* **The problem**: All entries below are to be returned exactly, with pictures left out.

━━━━━━━━━━━━━━━━

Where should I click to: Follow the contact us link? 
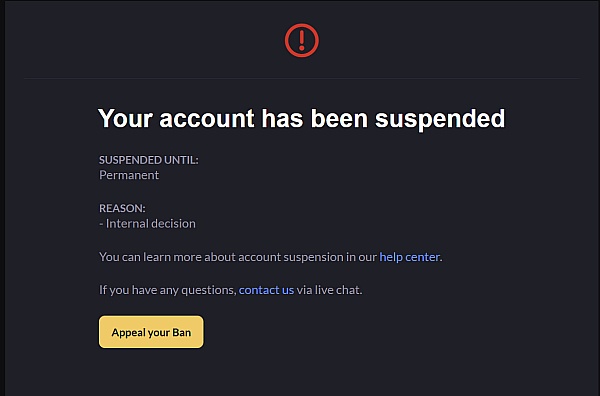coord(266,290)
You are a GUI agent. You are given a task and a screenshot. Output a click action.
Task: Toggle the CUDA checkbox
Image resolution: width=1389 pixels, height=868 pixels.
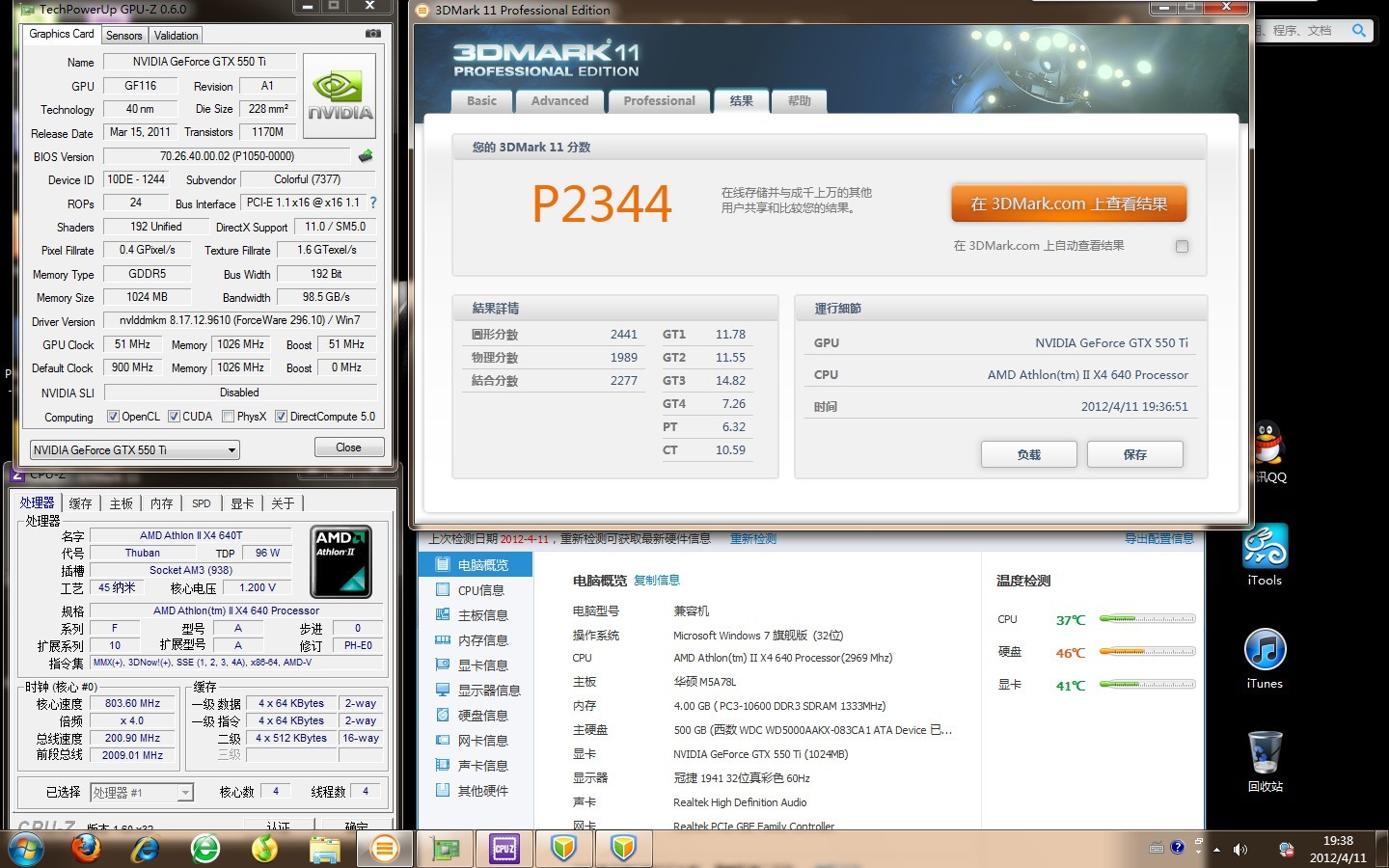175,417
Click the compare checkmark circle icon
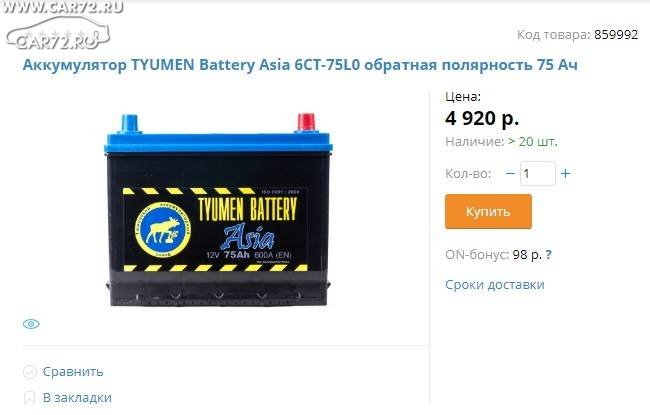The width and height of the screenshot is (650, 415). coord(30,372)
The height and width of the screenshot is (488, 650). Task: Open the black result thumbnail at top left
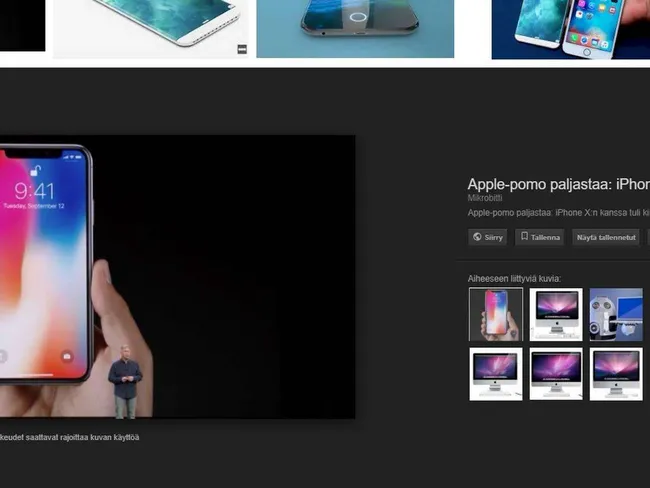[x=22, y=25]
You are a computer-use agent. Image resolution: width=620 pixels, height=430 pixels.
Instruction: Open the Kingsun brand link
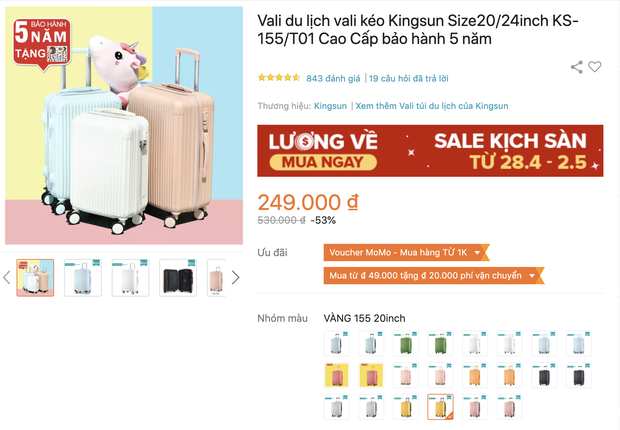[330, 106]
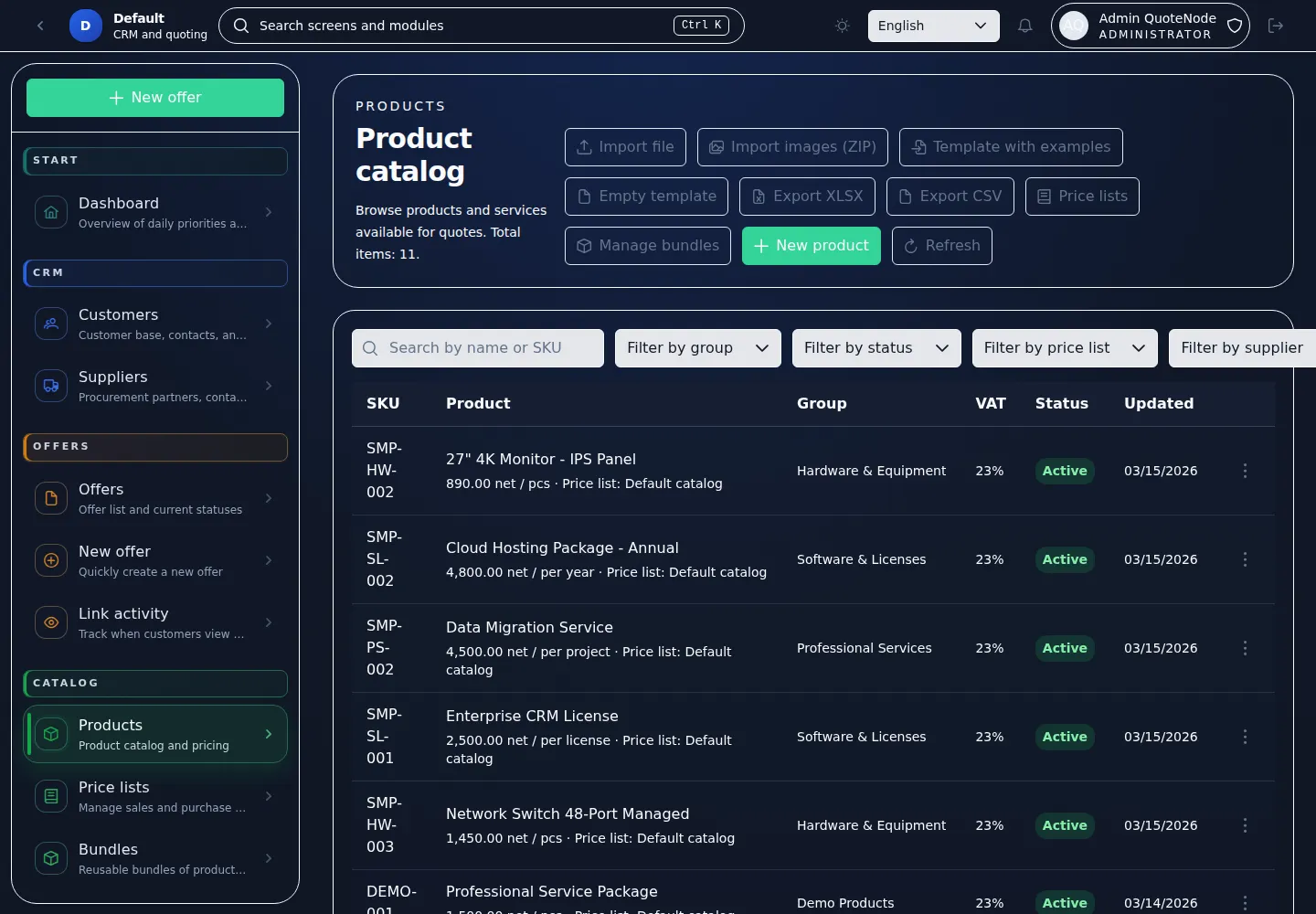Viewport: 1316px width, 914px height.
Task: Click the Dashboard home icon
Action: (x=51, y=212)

━━━━━━━━━━━━━━━━

* **Written response**:
Where should I click to: Follow the contact us link? 
coord(266,290)
You are a GUI agent. You are given a task and a screenshot. Output a click action.
Task: Toggle the CUDA checkbox
Image resolution: width=1389 pixels, height=868 pixels.
175,417
Click the compare checkmark circle icon
The width and height of the screenshot is (650, 415). coord(30,372)
The height and width of the screenshot is (488, 650). Task: Open the black result thumbnail at top left
[x=22, y=25]
You are a computer-use agent. Image resolution: width=620 pixels, height=430 pixels.
Instruction: Open the Kingsun brand link
[330, 106]
Viewport: 1316px width, 914px height.
Task: Click the Dashboard home icon
Action: (x=51, y=212)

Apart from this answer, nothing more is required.